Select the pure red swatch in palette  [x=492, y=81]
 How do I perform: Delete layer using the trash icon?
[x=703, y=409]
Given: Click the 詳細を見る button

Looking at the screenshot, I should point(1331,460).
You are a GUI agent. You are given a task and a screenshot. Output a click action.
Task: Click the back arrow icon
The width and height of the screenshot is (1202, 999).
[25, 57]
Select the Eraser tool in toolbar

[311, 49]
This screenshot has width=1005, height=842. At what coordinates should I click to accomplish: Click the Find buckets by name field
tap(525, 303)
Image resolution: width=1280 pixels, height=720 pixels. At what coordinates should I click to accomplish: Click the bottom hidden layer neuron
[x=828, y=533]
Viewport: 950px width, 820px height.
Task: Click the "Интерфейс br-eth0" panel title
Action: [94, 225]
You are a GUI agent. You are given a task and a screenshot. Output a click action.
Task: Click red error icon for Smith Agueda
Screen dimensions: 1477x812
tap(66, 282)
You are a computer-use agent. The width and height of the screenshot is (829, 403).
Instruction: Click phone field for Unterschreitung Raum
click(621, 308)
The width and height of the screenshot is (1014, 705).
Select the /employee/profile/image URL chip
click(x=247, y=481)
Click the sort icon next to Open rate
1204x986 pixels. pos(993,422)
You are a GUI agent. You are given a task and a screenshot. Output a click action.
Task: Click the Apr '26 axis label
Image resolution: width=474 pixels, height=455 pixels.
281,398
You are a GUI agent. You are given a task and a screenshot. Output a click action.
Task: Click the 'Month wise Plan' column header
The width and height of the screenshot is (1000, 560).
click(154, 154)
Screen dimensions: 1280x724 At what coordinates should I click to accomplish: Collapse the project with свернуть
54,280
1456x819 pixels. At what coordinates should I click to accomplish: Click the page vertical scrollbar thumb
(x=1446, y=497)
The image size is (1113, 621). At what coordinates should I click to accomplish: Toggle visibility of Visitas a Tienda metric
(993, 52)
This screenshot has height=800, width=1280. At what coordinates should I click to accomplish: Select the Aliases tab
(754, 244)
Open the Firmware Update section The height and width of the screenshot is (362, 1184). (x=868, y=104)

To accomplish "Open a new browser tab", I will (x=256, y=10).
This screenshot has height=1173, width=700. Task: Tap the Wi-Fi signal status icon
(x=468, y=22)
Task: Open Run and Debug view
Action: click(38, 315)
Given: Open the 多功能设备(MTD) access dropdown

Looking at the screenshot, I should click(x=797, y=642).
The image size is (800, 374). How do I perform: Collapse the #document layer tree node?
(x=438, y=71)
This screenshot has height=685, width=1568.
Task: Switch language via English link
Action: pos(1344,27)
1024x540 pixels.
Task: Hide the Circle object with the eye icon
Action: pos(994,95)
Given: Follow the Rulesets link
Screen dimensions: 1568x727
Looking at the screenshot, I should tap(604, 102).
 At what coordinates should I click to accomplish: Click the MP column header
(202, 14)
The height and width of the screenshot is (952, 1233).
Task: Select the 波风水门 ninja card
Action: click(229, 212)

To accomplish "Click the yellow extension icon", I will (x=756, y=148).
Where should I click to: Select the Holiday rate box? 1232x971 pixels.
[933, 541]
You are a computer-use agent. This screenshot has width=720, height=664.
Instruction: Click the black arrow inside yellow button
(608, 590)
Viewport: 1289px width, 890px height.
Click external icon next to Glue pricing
■ ■ ■ ■ ■
Reproduce all of the entries above word for word, keeping each line as it stands.

Select the pure red swatch in palette  [x=492, y=81]
 How do I perform: Delete layer using the trash icon?
[x=703, y=409]
Given: Click the 詳細を見る button

Looking at the screenshot, I should point(1331,460).
You are a GUI agent. You are given a task and a screenshot. Output a click action.
Task: Click the back arrow icon
The width and height of the screenshot is (1202, 999).
[25, 57]
Select the Eraser tool in toolbar

[311, 49]
This screenshot has width=1005, height=842. At what coordinates should I click to accomplish: Click the Find buckets by name field
tap(525, 303)
Image resolution: width=1280 pixels, height=720 pixels. At what coordinates should I click to accomplish: Click the bottom hidden layer neuron
[x=828, y=533]
Viewport: 950px width, 820px height.
Task: Click the "Интерфейс br-eth0" panel title
Action: [94, 225]
You are a GUI agent. You are given a task and a screenshot. Output a click action.
Task: Click red error icon for Smith Agueda
Screen dimensions: 1477x812
tap(66, 282)
You are a computer-use agent. The width and height of the screenshot is (829, 403).
Instruction: Click phone field for Unterschreitung Raum
click(621, 308)
The width and height of the screenshot is (1014, 705).
Select the /employee/profile/image URL chip
click(x=247, y=481)
Click the sort icon next to Open rate
1204x986 pixels. pos(993,422)
You are a GUI agent. You are given a task and a screenshot. Output a click action.
Task: Click the Apr '26 axis label
Image resolution: width=474 pixels, height=455 pixels.
281,398
You are a GUI agent. You are given a task and a screenshot. Output a click action.
Task: Click the 'Month wise Plan' column header
The width and height of the screenshot is (1000, 560).
click(154, 154)
Screen dimensions: 1280x724 At what coordinates should I click to accomplish: Collapse the project with свернуть
54,280
1456x819 pixels. At what coordinates should I click to accomplish: Click the page vertical scrollbar thumb
(x=1446, y=497)
The image size is (1113, 621). At what coordinates should I click to accomplish: Toggle visibility of Visitas a Tienda metric
(993, 52)
This screenshot has height=800, width=1280. At what coordinates should I click to accomplish: Select the Aliases tab
(754, 244)
Open the Firmware Update section The height and width of the screenshot is (362, 1184). (x=868, y=104)

To accomplish "Open a new browser tab", I will (x=256, y=10).
This screenshot has height=1173, width=700. Task: Tap the Wi-Fi signal status icon
(x=468, y=22)
Task: Open Run and Debug view
Action: click(38, 315)
Given: Open the 多功能设备(MTD) access dropdown

Looking at the screenshot, I should click(x=797, y=642).
The image size is (800, 374). How do I perform: Collapse the #document layer tree node?
(x=438, y=71)
This screenshot has height=685, width=1568.
Task: Switch language via English link
Action: pos(1344,27)
1024x540 pixels.
Task: Hide the Circle object with the eye icon
Action: pos(994,95)
Given: Follow the Rulesets link
Screen dimensions: 1568x727
Looking at the screenshot, I should tap(604, 102).
 At what coordinates should I click to accomplish: Click the MP column header
(202, 14)
The height and width of the screenshot is (952, 1233).
Task: Select the 波风水门 ninja card
Action: click(229, 212)

To accomplish "Click the yellow extension icon", I will (x=756, y=148).
Where should I click to: Select the Holiday rate box? 1232x971 pixels.
[933, 541]
You are a computer-use agent. This screenshot has width=720, height=664.
Instruction: Click the black arrow inside yellow button
(608, 590)
Viewport: 1289px width, 890px height.
Click external icon next to Glue pricing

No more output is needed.